### Text block
Consent and Communication
It is often said that consent is the biggest difference between BDSM and violation/abuse, the fact that all parties desire and enjoy the activity that was agreed upon. Communication and respect are definitely the way to prevent most problems and yet, there always seems to be a need to work on perfecting this.
The consequence of doing something to someone against their will can be really damaging to their mental health, even if it was not intended. Bondage is about trust, and all partners have to set boundaries and respect them to maintain that trust.
Choosing a partner with whom you have good communication is essential. The more you tie, the higher the risk that something will go wrong. You need to pick someone you can trust to deal with difficult situations. It is good practice to make the first contact with a new partner in a public space (or with trusted people around), have a safety call (someone who will check back on you after a certain period of time), and check for references.
If you are self-tying, there should be an internal dialogue of risk assessment and self-checking. Don’t hesitate to write down your own desires and how you feel to get a better understanding of yourself. Consent also applies to other people around you. So make sure they are comfortable with what you are doing and inform them on how to react in case of an emergency.
Communication is the very foundation of BDSM play. No matter how much we try, there will always be a moment where we wanted to say something, and we said something a little different. The other person heard something else, and they end understanding something completely different from what was meant in the first place. We have to constantly work to prevent miscommunication and be prepared to minimize the impact when it happens.

### Data
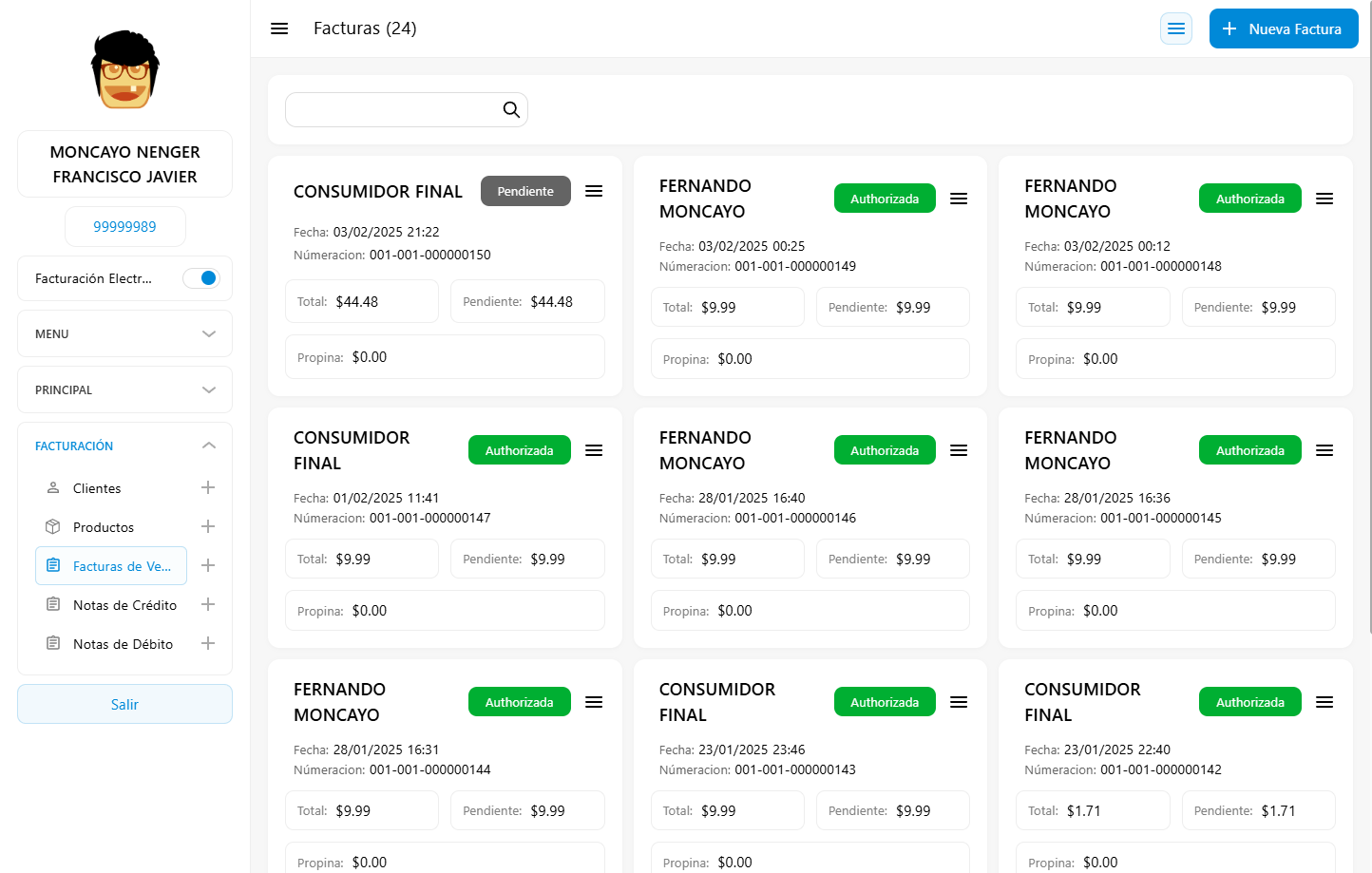Click the 99999989 number link
The width and height of the screenshot is (1372, 873).
(124, 227)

### Job
Reproduce the full passage on consent and communication word for word.

### Task output
Consent and Communication
It is often said that consent is the biggest difference between BDSM and violation/abuse, the fact that all parties desire and enjoy the activity that was agreed upon. Communication and respect are definitely the way to prevent most problems and yet, there always seems to be a need to work on perfecting this.
The consequence of doing something to someone against their will can be really damaging to their mental health, even if it was not intended. Bondage is about trust, and all partners have to set boundaries and respect them to maintain that trust.
Choosing a partner with whom you have good communication is essential. The more you tie, the higher the risk that something will go wrong. You need to pick someone you can trust to deal with difficult situations. It is good practice to make the first contact with a new partner in a public space (or with trusted people around), have a safety call (someone who will check back on you after a certain period of time), and check for references.
If you are self-tying, there should be an internal dialogue of risk assessment and self-checking. Don’t hesitate to write down your own desires and how you feel to get a better understanding of yourself. Consent also applies to other people around you. So make sure they are comfortable with what you are doing and inform them on how to react in case of an emergency.
Communication is the very foundation of BDSM play. No matter how much we try, there will always be a moment where we wanted to say something, and we said something a little different. The other person heard something else, and they end understanding something completely different from what was meant in the first place. We have to constantly work to prevent miscommunication and be prepared to minimize the impact when it happens.